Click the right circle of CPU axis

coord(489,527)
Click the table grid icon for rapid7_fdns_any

--

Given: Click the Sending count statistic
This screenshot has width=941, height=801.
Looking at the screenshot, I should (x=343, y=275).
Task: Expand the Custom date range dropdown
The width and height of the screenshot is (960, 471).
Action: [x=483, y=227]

==

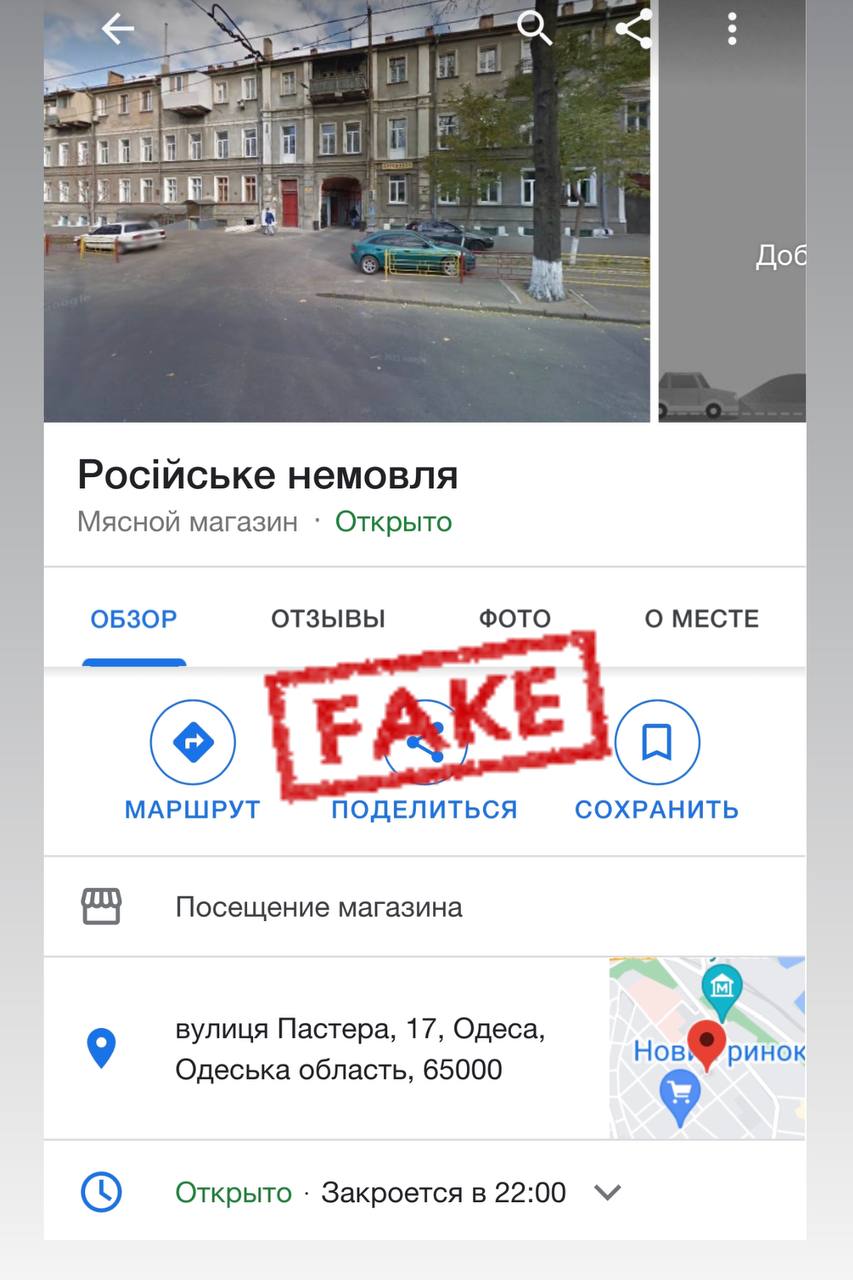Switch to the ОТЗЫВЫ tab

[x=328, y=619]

**WORK INSTRUCTIONS**
Only the lines above from the one with "Click the right circle of CPU axis" through the one with "Click the table grid icon for rapid7_fdns_any" should be duplicated, character for character.

**ANSWER SPACE**
Click the right circle of CPU axis

coord(489,527)
Click the table grid icon for rapid7_fdns_any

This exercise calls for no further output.